▶ **EXERCISE**
In the records below, find the line that contains "Task: Open Exclude", then write out that line and each one after it exactly, up to and including the last.

▶ **SUPPLIED ENTRIES**
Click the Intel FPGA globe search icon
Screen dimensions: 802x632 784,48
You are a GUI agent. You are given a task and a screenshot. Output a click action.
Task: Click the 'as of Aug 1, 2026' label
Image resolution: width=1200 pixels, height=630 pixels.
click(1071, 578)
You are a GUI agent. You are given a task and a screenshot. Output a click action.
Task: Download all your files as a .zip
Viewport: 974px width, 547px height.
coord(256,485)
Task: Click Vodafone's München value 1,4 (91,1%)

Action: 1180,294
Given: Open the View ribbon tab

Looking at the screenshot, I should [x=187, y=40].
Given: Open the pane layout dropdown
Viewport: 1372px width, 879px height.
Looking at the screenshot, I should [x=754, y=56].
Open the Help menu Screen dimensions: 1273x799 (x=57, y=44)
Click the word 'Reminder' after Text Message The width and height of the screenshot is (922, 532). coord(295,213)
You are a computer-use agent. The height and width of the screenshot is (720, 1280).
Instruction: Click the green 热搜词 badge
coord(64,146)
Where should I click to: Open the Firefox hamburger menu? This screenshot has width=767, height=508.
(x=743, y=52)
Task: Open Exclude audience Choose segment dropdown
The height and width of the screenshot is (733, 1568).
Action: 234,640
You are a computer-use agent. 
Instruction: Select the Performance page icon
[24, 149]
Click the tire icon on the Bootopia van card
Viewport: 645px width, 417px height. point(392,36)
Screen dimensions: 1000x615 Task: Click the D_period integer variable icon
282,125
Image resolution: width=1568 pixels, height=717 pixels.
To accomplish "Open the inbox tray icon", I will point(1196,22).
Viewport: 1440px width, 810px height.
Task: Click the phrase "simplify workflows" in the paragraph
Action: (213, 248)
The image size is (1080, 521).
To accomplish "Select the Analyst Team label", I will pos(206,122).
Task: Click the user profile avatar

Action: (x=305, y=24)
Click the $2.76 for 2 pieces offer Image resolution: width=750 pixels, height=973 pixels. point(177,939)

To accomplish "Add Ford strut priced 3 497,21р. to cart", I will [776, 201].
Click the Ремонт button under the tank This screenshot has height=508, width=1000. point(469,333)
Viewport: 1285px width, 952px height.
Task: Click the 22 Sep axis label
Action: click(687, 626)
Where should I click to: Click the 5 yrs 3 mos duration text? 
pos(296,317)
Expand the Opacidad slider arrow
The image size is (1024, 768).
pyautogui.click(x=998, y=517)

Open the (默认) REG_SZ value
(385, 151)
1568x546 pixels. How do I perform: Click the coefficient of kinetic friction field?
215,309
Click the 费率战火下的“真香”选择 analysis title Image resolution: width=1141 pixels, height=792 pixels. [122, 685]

▶ **PROBLEM SOLUTION**
Task: Open Exclude audience Choose segment dropdown
The height and width of the screenshot is (733, 1568).
Action: 234,640
You are a computer-use agent. 
Instruction: Select the Performance page icon
[24, 149]
Click the tire icon on the Bootopia van card
Viewport: 645px width, 417px height. point(392,36)
Screen dimensions: 1000x615 Task: Click the D_period integer variable icon
282,125
Image resolution: width=1568 pixels, height=717 pixels.
To accomplish "Open the inbox tray icon", I will point(1196,22).
Viewport: 1440px width, 810px height.
Task: Click the phrase "simplify workflows" in the paragraph
Action: (213, 248)
The image size is (1080, 521).
To accomplish "Select the Analyst Team label", I will pos(206,122).
Task: Click the user profile avatar

Action: (x=305, y=24)
Click the $2.76 for 2 pieces offer Image resolution: width=750 pixels, height=973 pixels. point(177,939)

To accomplish "Add Ford strut priced 3 497,21р. to cart", I will [776, 201].
Click the Ремонт button under the tank This screenshot has height=508, width=1000. point(469,333)
Viewport: 1285px width, 952px height.
Task: Click the 22 Sep axis label
Action: click(687, 626)
Where should I click to: Click the 5 yrs 3 mos duration text? 
pos(296,317)
Expand the Opacidad slider arrow
The image size is (1024, 768).
pyautogui.click(x=998, y=517)

Open the (默认) REG_SZ value
(385, 151)
1568x546 pixels. How do I perform: Click the coefficient of kinetic friction field?
215,309
Click the 费率战火下的“真香”选择 analysis title Image resolution: width=1141 pixels, height=792 pixels. [122, 685]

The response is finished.